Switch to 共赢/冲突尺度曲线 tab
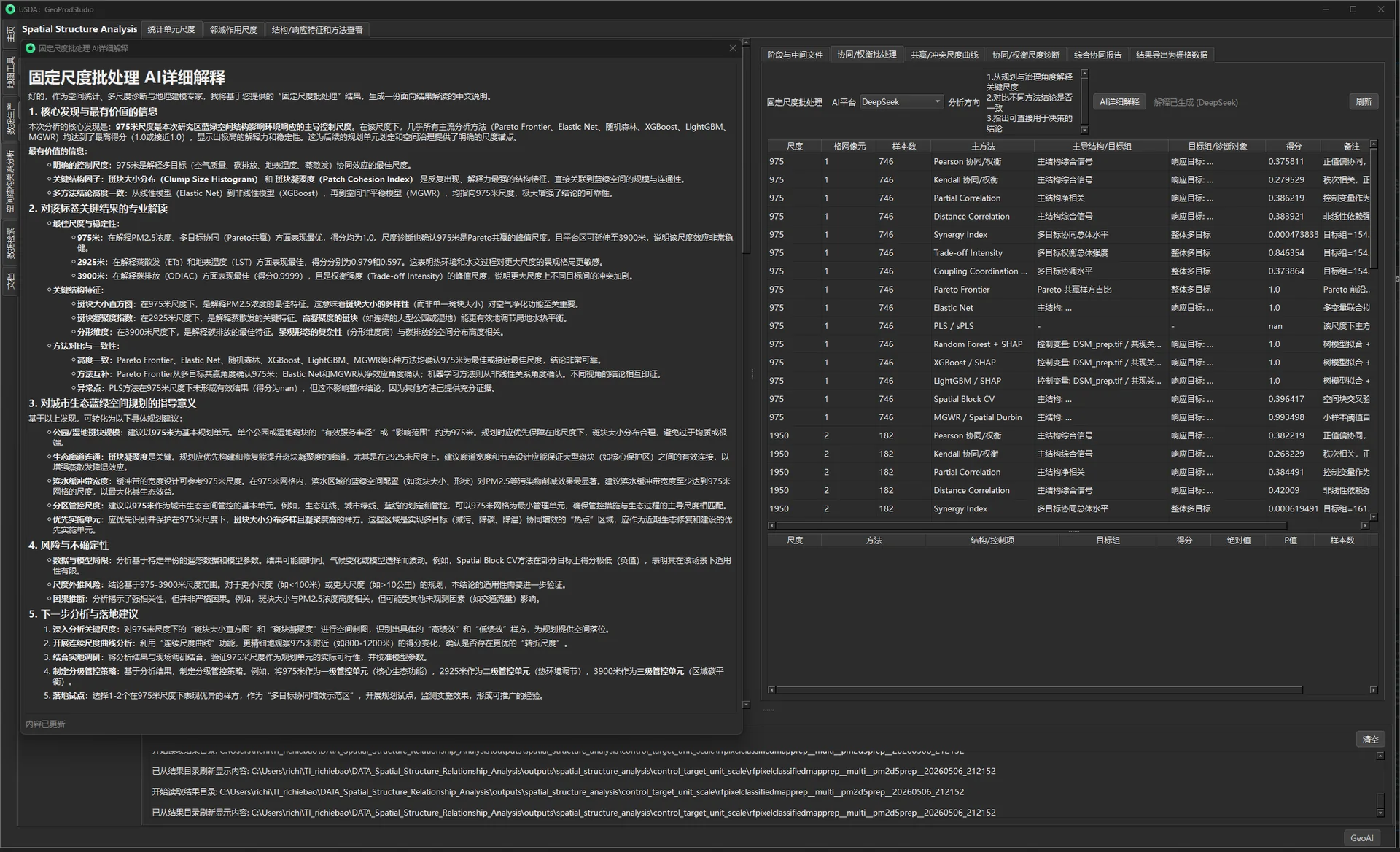 click(x=944, y=55)
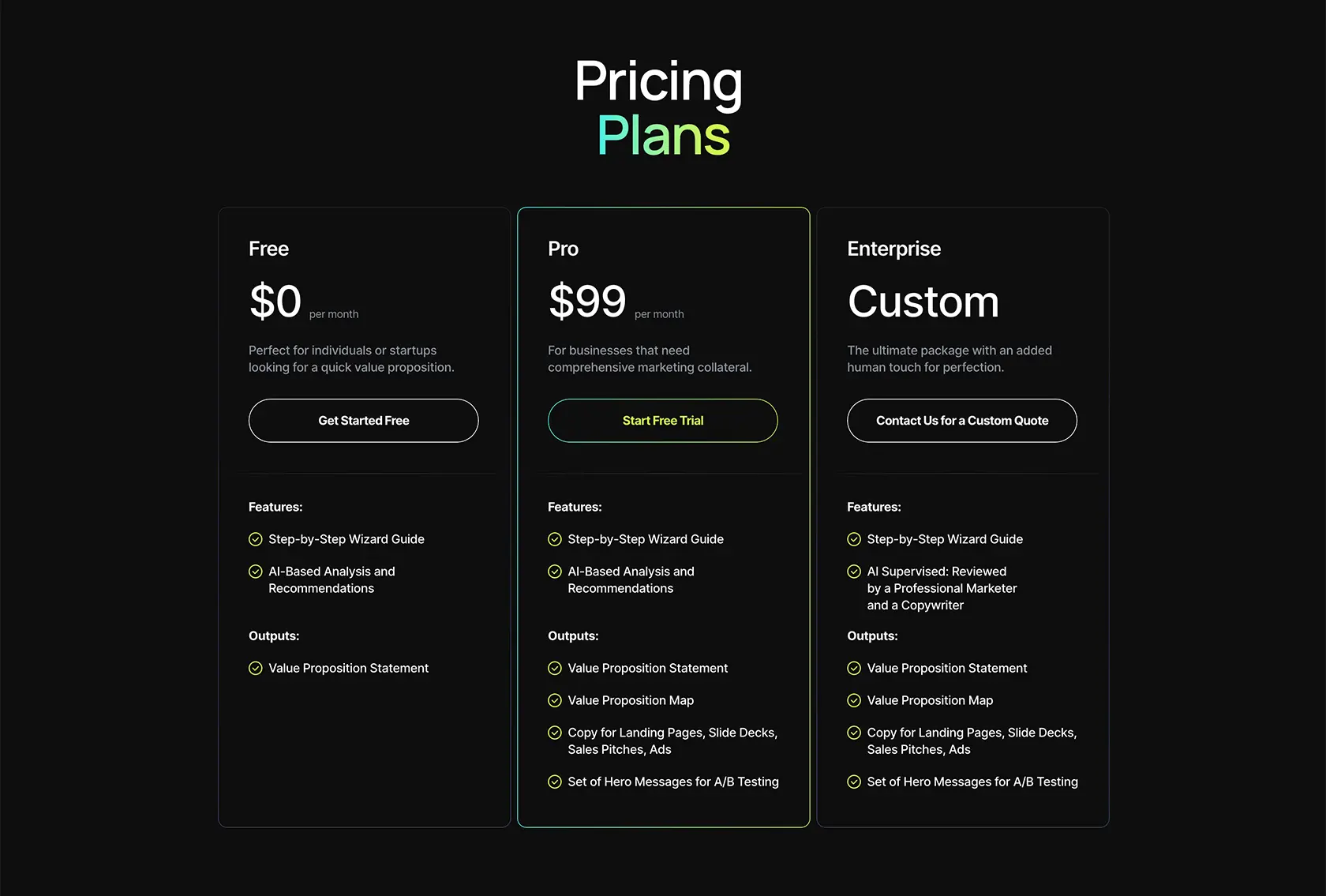This screenshot has height=896, width=1326.
Task: Select the Free plan title
Action: [x=268, y=249]
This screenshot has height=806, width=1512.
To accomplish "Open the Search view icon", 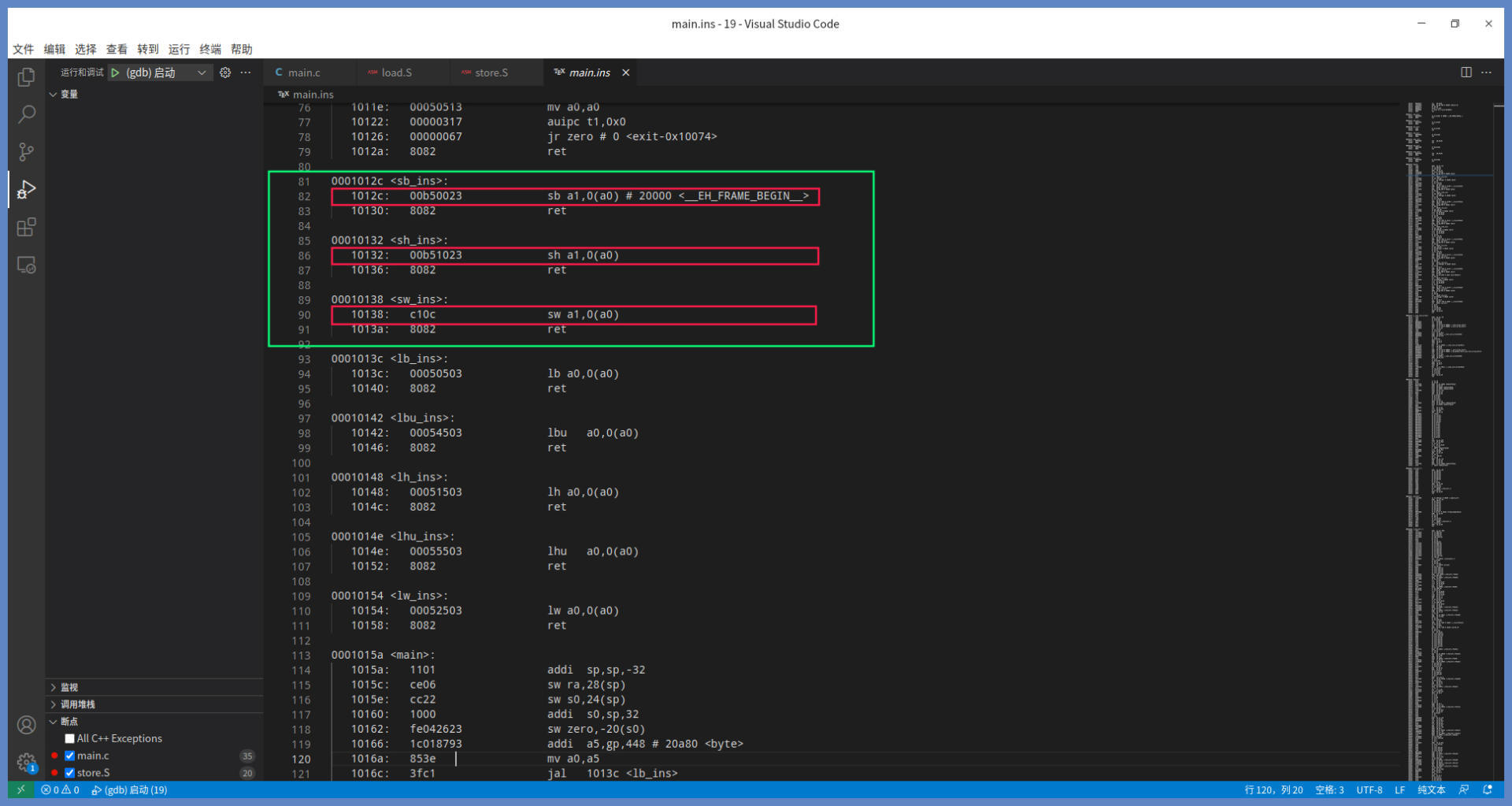I will pyautogui.click(x=26, y=114).
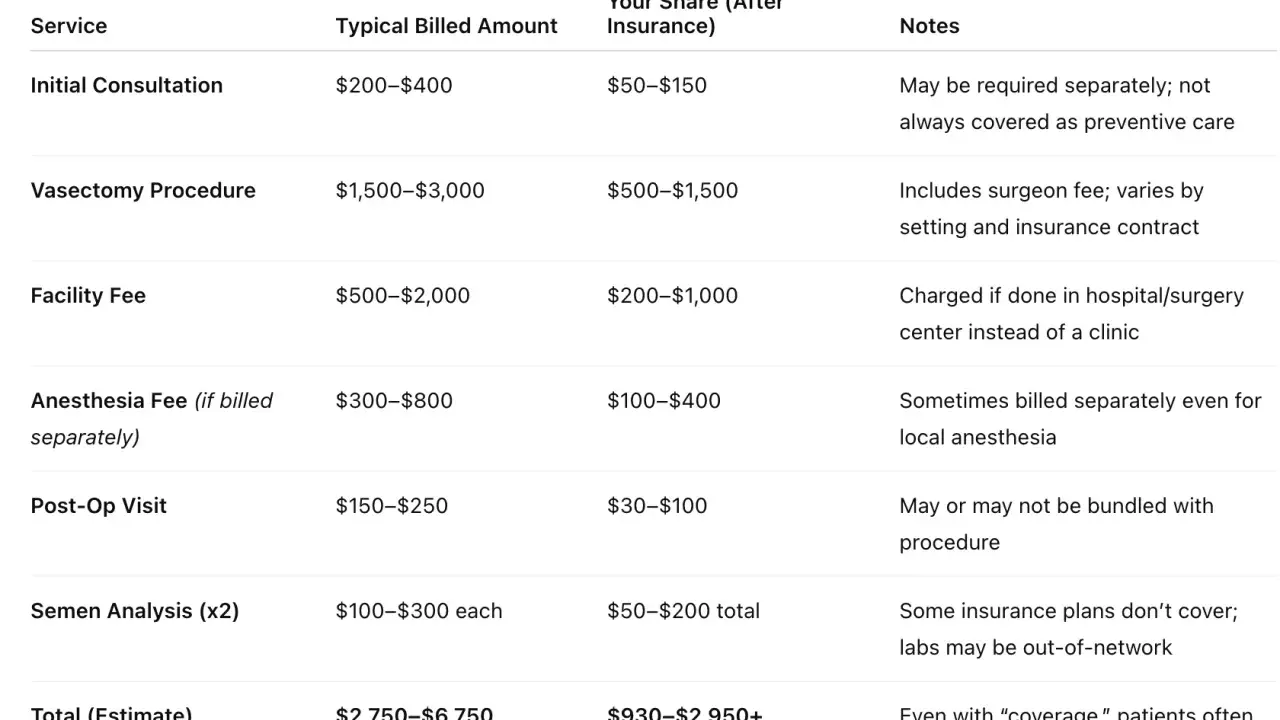Click note about hospital/surgery center charge
Viewport: 1280px width, 720px height.
click(x=1072, y=313)
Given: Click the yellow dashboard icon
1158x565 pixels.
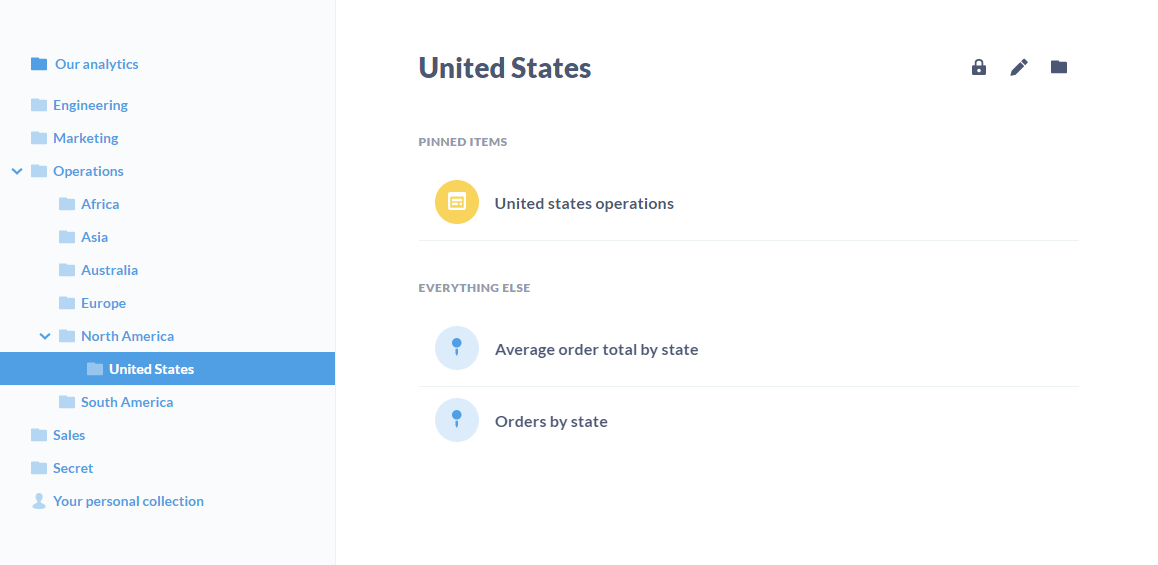Looking at the screenshot, I should [x=457, y=202].
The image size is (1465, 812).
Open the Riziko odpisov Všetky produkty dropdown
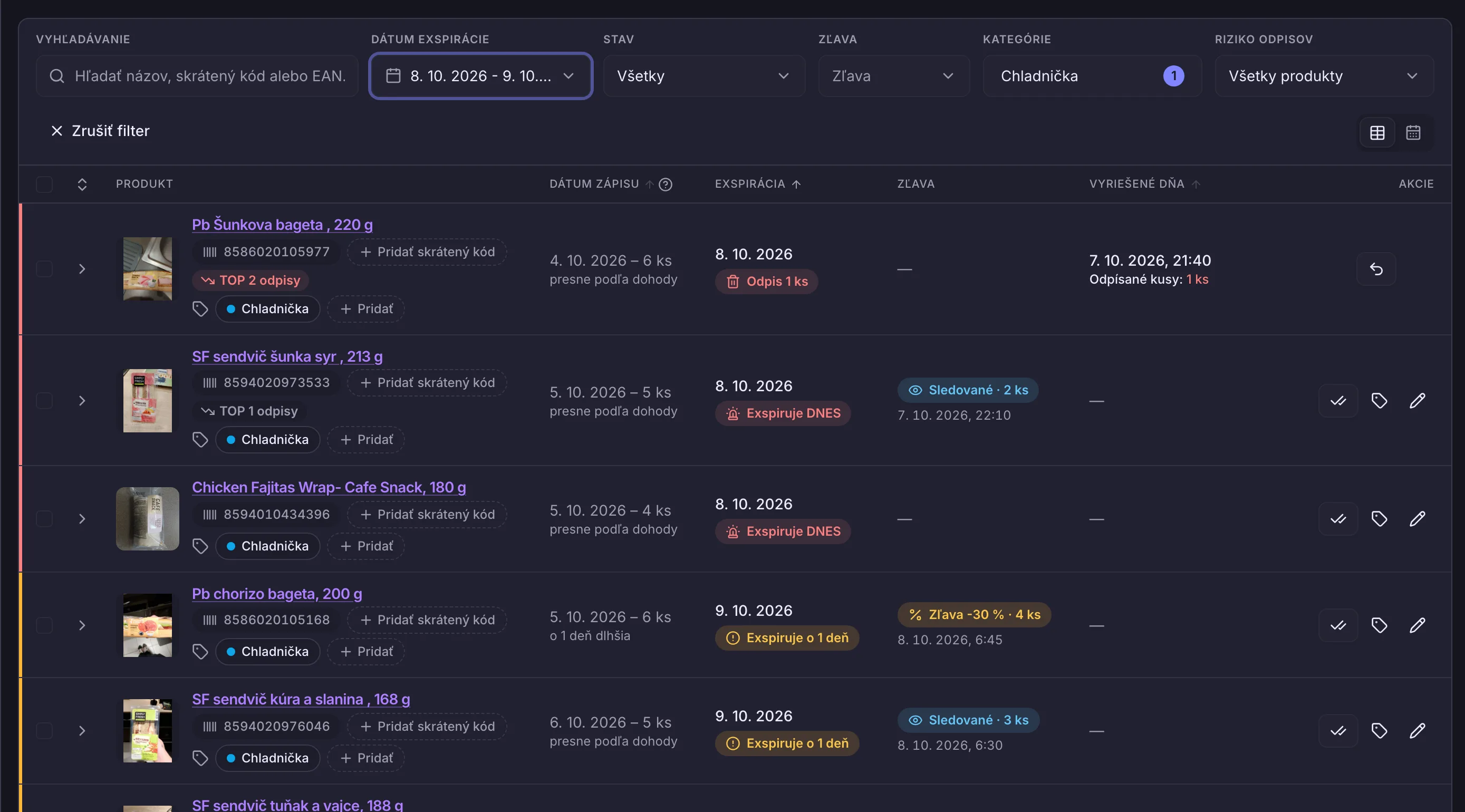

┄┄┄┄┄┄┄┄┄┄┄┄┄┄┄┄┄┄┄┄

Starting at the row containing "The image size is (1465, 812)." and ending at the last row, rewrite those rows as a JSON list of strings, one string per line, with blank lines and pictures left out.

[
  "The image size is (1465, 812).",
  "Open the Riziko odpisov Všetky produkty dropdown"
]